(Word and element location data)
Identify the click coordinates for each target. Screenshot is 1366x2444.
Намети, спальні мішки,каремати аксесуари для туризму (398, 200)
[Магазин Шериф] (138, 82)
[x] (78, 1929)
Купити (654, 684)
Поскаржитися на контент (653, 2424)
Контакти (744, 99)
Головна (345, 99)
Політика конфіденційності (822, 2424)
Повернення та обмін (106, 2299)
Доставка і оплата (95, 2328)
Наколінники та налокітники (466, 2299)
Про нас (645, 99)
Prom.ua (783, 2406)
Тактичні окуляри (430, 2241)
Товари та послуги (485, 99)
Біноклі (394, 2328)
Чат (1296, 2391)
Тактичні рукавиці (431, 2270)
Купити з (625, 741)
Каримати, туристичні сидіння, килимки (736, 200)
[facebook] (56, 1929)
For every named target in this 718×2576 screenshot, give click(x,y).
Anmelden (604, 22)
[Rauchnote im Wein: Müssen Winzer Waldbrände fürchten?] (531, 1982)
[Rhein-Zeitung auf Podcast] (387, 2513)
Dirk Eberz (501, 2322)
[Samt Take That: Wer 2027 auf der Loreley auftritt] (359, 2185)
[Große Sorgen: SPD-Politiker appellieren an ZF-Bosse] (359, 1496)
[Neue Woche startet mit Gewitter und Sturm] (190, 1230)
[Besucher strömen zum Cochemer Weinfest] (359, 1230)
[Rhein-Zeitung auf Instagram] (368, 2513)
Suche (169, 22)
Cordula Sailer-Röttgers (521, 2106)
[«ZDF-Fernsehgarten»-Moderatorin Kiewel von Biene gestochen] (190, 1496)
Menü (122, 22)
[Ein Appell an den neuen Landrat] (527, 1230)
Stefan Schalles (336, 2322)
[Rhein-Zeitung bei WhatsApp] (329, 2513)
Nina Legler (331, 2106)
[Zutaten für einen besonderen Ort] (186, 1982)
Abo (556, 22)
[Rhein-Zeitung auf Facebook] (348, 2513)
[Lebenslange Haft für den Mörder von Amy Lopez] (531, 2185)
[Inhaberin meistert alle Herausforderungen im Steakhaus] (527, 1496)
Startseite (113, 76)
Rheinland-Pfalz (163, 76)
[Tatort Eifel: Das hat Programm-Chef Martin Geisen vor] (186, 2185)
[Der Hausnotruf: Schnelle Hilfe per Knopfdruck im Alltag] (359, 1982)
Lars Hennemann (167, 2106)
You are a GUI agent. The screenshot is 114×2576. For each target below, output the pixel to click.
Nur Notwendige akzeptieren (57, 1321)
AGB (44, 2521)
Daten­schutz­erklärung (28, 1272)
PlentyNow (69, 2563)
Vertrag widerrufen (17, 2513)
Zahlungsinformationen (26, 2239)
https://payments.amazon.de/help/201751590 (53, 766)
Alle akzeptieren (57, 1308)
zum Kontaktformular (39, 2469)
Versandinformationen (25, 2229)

Exercise brief. Reproduce only the records from the line with "Каримати, туристичні сидіння, килимки" to the line with "[Rauchnote im Wein: Müssen", changing "Anmelden" to "Einloggen" and keeping everything else identical.

Task response.
Каримати, туристичні сидіння, килимки (736, 200)
[facebook] (56, 1929)
For every named target in this 718×2576 screenshot, give click(x,y).
Einloggen (604, 22)
[Rauchnote im Wein: Müssen Winzer Waldbrände fürchten?] (531, 1982)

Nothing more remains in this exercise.